Human 'cloning' makes embryonic stem cells
A form of cloning has been used to create personalised embryonic stem cells in humans, say researchers.
Genetic material was taken from an adult skin cell and transferred into a human egg. This was grown to produce an early embryo.
Stem cells have huge potential in medicine as they can transform into any other cell type in the body.
However, the stem cells formed contained chromosomes from both the adult and the egg cells.
The technique used - somatic cell nuclear transfer - shot to fame in 1997 when Dolly the sheep, the first mammal to be cloned from an adult cell, was unveiled to the world.
A South Korean scientist, Hwang Woo-suk, had claimed to have created stem cells from cloned human embryos, but was found to have faked the evidence.
The lead researcher at the New York Stem Cell Foundation Laboratory, Dr Dieter Egli, said there was "a great question mark" about whether the cloning technique could be reliably used in humans.
He said other "groups had tried before, but failed".
Writing in the journal Nature, he said his group had also failed using traditional techniques.
When they removed the genetic material from the egg and replaced it with the chromosomes from a skin cell, the egg divided but failed to go past the 6-12 cell stage.
However, when they left the egg's own genetic material in place and added the skin chromosomes, the egg developed. It reached the blastocyst stage, which can contain up to 100 cells and is the usual source of embryonic stem cells.
Eggs and sperm both have one set of chromosomes, which combined means adults have two copies of each chromosome.
In this technique the two adult copies are added to the single copy in the egg meaning a total of three, which can be problematic.
Why stem cells?
Many diseases are impossible to treat. As the researchers put it they "cannot be cured, they can only be cared for".
Stem cells are one of the great hopes of medicine because they can turn into any other type of cell - nerve, heart, bone, skin, liver etc.

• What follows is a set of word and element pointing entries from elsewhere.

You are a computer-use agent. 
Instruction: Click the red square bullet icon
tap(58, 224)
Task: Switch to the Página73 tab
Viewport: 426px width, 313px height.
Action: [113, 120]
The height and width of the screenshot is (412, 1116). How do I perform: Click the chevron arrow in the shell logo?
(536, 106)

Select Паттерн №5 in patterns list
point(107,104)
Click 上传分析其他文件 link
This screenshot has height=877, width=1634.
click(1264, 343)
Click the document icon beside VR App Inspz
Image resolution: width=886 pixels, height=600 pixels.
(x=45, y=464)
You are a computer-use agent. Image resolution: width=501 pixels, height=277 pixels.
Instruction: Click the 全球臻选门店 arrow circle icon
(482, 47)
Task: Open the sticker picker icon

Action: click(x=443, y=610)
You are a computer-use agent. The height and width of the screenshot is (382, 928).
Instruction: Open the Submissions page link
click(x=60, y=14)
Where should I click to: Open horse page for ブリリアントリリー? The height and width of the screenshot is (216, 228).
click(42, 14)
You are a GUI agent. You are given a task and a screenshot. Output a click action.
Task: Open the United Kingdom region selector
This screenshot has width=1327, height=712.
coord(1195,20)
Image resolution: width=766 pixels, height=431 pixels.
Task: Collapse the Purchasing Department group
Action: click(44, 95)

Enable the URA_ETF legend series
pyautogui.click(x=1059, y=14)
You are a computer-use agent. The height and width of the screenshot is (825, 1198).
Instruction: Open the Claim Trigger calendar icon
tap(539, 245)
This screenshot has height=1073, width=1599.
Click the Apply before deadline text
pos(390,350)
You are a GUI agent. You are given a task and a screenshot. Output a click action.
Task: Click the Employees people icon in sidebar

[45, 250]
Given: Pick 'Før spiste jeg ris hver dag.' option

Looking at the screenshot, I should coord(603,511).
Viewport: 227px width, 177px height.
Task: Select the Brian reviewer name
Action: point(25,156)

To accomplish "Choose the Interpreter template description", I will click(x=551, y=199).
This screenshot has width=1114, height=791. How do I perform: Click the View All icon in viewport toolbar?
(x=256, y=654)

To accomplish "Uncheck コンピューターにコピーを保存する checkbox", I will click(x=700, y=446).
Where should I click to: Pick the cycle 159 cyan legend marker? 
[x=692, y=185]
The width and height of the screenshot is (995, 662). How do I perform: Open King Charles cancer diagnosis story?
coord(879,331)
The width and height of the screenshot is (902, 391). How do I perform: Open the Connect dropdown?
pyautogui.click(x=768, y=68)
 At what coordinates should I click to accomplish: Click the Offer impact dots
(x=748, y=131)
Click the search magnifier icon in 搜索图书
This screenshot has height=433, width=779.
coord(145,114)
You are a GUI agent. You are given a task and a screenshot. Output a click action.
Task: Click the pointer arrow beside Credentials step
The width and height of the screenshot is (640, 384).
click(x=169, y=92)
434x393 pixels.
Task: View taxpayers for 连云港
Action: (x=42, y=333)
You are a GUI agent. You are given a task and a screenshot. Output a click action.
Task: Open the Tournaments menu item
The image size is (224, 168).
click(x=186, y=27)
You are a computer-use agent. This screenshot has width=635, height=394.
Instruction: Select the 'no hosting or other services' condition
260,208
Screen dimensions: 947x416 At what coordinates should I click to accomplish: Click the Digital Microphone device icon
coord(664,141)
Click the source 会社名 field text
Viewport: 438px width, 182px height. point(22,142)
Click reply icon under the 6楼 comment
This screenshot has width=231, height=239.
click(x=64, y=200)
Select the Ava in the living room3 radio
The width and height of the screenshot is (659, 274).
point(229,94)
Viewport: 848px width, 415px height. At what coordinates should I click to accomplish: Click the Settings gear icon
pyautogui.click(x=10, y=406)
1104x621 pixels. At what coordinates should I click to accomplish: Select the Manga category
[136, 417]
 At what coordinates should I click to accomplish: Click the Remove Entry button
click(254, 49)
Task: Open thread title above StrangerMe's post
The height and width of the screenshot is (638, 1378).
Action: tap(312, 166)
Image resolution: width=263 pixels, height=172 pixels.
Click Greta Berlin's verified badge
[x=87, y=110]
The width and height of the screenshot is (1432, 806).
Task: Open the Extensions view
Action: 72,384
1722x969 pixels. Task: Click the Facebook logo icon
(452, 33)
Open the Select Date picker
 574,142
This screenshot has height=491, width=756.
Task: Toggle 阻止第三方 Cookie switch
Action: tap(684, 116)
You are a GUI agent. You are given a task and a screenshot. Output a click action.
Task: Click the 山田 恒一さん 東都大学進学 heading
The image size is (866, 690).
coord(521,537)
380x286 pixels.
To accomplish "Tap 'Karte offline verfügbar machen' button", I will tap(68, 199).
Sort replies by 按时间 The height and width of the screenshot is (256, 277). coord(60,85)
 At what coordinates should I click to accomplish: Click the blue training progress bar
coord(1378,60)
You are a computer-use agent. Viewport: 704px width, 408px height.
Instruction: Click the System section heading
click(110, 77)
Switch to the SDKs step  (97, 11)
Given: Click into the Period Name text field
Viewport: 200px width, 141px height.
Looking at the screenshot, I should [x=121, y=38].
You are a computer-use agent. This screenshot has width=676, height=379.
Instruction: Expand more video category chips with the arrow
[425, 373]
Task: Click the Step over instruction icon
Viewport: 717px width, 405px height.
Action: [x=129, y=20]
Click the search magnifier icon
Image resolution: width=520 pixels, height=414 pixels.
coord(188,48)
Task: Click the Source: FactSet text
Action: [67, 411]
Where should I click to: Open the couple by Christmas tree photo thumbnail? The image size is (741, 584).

Create heart cells and it might be possible to repair the damage from a heart attack. Insulin-producing cells are destroyed in patients with type 1 diabetes, but stem cells could one day be used to grow more.
There are already clinical trials taking place. The first embryonic stem cell trial in Europe, testing a treatment for progressive sight loss, has started in London.
However this does not use the patient's own cells. Immunosuppressant drugs are likely to be needed to prevent rejection. This is why making stem cells from the body's own cells is seen as such a gold standard of medicine.
Often embryos without the correct number of chromosomes do not develop at all. Down's syndrome is caused by three copies of just one chromosome.
Researchers will need to produce embryonic cells which have only donor DNA, however, once the egg starts to divide the chromosomes are combined in the nucleus and would be near impossible to separate.
Dr Egli told the BBC: "The cells we have made are not yet for therapeutic use. There is clearly more work to be done, this is early days.
"We see this as a step on that road, so now we do know that a human egg can turn an adult specialised cell, such as a skin cell, into a stem cell."
Prof Mary Herbert, from the Institute for Ageing and Health at Newcastle University, said: "This study shows that the conventional approach to somatic cell nuclear transfer is inefficient in humans.
"However, the authors were able to increase the efficiency by leaving the host oocyte [egg] genome in place.
"While this approach does not in itself provide a solution, it takes us a step closer to understanding where the problems lie."No embryos required
Recently a different route to stem cells has been used. Instead of using an egg, a chemical bath "reprogrammes" an adult cell into a stem cell.
While this is seen as more ethical, there are concerns about whether such cells could be used therapeutically. There are differences between embryonic and "induced" stem cells, with the latter being more prone to expressing cancer causing genes.
Prof Robin Lovell-Badge, from the UK National Institute for Medical Research, said: "This paper will be seen as significant both by those who are trying to use somatic cell nuclear transfer to produce human patient-specific embryonic stem cell lines and by those who oppose human 'cloning' experiments."